The President just unveiled his budget proposal this morning. It's intense. The $3.5 trillion budget will almost double the deficit. That's a lot of money. There are lots of useful articles that outline the proposal. After listening to the Director of the Office of Management and Budget, it seems to be a budget that's incredibly ambitious but also reasonable and defensibly necessary. As an ordinary citizen, I feel confident about trusting the President and his advisers to make the right choices.
Of course I was also interested in the Republican response to this proposal. It comes as no surprise that Senator Gregg of New Hampshire and Congressman Ryan of Wisconsin were hostile to say the least. Through an allusion to The Good, the Bad and the Ugly, Gregg and Ryan criticized virtually every point of the President's proposal.
While I understand a typical conservative's deep discomfort and horror at such a flurry of spending, I have a problem with the nature of their criticism. Besides the standard suggestion that we take care of Social Security first, I didn't hear anything that wasn't mostly ideologically oriented. In other words, their argument could be summed up like this: "We don't like it because we don't like it." The most frequent jab was at the increase in the size of government that will inevitably result.

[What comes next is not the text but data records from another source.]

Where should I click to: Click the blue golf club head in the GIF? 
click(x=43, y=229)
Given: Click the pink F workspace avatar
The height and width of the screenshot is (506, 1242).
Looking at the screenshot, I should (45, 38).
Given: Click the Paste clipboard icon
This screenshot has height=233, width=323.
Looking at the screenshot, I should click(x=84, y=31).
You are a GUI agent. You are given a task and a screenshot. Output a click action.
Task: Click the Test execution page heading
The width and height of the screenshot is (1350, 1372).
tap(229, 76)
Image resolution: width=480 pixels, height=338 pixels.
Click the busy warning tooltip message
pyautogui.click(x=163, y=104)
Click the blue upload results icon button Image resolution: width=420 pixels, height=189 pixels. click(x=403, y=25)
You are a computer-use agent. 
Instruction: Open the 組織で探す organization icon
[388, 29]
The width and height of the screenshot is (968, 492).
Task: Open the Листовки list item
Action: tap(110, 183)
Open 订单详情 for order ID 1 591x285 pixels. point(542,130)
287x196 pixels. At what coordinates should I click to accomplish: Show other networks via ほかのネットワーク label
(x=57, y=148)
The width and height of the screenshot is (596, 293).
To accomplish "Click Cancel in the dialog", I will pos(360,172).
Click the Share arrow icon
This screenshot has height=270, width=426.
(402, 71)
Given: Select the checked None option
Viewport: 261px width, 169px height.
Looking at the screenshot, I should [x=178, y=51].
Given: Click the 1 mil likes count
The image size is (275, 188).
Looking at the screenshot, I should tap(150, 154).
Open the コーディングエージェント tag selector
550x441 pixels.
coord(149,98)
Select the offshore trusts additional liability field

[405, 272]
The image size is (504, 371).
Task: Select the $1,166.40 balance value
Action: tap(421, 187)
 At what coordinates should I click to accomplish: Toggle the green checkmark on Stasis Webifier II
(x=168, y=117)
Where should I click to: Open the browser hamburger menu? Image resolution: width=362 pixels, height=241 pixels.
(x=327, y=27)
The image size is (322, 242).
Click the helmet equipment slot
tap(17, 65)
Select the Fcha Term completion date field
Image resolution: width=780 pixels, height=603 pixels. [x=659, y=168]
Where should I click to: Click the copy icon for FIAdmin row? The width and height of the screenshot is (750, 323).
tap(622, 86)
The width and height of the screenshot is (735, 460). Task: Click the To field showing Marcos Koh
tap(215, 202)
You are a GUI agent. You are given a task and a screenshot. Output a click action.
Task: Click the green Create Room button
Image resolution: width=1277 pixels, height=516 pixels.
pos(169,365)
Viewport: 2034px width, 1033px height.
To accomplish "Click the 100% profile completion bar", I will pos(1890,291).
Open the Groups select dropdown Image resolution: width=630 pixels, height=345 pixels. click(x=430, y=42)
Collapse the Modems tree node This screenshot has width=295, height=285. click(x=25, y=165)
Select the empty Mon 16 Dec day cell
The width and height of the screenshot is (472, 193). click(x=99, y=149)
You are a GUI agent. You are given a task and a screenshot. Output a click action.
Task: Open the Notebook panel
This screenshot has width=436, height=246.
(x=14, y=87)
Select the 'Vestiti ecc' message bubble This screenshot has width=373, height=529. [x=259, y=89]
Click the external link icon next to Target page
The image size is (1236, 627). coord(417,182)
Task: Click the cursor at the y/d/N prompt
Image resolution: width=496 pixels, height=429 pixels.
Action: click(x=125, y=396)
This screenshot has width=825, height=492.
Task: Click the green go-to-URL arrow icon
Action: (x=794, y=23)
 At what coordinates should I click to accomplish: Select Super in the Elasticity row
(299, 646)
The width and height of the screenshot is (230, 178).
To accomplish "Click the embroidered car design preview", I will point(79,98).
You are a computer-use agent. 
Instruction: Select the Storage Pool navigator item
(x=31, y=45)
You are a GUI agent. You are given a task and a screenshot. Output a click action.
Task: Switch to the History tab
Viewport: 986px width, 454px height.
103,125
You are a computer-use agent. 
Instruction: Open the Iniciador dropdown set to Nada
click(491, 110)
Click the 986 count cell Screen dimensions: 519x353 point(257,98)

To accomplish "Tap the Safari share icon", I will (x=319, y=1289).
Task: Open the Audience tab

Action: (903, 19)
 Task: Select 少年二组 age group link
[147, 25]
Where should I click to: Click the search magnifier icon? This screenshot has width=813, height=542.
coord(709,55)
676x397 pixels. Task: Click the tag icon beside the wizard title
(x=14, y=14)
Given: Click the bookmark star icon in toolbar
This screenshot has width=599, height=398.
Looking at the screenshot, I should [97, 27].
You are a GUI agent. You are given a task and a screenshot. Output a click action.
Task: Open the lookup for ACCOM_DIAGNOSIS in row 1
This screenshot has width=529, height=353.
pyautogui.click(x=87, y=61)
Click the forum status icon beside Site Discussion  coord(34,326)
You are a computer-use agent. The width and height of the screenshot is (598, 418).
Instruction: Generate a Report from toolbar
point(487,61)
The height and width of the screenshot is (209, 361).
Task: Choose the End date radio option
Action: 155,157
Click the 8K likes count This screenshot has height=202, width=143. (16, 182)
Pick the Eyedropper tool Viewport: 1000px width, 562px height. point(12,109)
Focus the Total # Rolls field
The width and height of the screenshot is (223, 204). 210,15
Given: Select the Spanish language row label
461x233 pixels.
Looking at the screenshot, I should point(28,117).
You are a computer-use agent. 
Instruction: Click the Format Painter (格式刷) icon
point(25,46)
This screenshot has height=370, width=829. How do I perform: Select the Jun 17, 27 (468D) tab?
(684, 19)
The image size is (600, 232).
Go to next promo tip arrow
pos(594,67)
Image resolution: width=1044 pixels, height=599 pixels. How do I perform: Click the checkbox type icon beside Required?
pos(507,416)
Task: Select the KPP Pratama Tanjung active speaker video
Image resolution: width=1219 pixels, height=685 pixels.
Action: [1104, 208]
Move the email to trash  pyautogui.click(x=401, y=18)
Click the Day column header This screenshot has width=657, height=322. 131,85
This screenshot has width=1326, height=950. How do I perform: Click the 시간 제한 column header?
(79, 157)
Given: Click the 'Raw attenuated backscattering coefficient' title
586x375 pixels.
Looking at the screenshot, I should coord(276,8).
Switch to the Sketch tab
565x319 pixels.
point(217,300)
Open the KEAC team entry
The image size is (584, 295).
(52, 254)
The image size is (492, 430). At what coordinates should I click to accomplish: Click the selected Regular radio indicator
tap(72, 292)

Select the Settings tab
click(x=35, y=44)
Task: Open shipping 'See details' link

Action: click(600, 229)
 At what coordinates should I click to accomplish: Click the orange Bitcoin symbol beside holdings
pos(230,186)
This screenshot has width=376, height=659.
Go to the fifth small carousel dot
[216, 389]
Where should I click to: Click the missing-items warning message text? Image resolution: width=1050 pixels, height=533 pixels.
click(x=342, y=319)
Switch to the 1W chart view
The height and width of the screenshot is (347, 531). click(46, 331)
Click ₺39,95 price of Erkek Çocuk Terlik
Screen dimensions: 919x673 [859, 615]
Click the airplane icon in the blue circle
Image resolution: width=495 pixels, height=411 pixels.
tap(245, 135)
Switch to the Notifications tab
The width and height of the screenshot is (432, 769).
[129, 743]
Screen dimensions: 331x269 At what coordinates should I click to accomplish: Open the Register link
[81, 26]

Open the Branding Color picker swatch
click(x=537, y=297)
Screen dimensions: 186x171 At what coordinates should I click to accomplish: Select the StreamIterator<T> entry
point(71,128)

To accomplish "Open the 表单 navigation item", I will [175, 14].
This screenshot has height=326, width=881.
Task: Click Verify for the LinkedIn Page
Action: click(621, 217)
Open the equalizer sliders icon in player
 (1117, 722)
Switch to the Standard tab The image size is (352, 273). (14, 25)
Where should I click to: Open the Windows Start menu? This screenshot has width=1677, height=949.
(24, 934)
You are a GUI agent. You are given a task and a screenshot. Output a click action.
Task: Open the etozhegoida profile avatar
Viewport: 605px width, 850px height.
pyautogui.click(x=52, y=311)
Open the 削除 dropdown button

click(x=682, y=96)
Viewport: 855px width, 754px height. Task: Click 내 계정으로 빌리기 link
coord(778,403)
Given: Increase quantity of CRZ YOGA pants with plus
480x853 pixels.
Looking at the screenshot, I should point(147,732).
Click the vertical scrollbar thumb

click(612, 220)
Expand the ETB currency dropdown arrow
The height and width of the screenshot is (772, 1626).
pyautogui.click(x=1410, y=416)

It's shocking, in a way, that the GOP continually warns against big government without effectively articulating why that would be such a bad thing...especially since the former two-term Republican president presided over a form of a reduction in the size of government that seems to have accomplished very little. This fact is at the heart of why President Obama won the White House and why many Republicans lost their seats in the House and Senate. The GOP seems to think that a lot of Americans are eager to jump on board the Big Government worry wagon, even when there really haven't been any successful iterations of conservative policy in recent years.
To be fair, the neo-conservative Bush administration didn't really light the fire of fiscal conservatives who were looking for restraint and responsibility. That's precisely why, though, the current rhetoric is so hard to swallow. How can you criticize when you've got no track record? At this point, I hope the President pretty much railroads over those voices and does it his way for a while. Bipartisanship can wait. :)
One last thing. I couldn't help but notice this bizarre comment about Social Security reform from Congressman Ryan today. I'm kind of paraphrasing since I wrote it down from memory, but this is very close to what he actually said. Is it just me, or is there something wrong here?
"We've got to check ideology at the door...but if it involves massive increases in the amount of government, then obviously we're not going to be interested."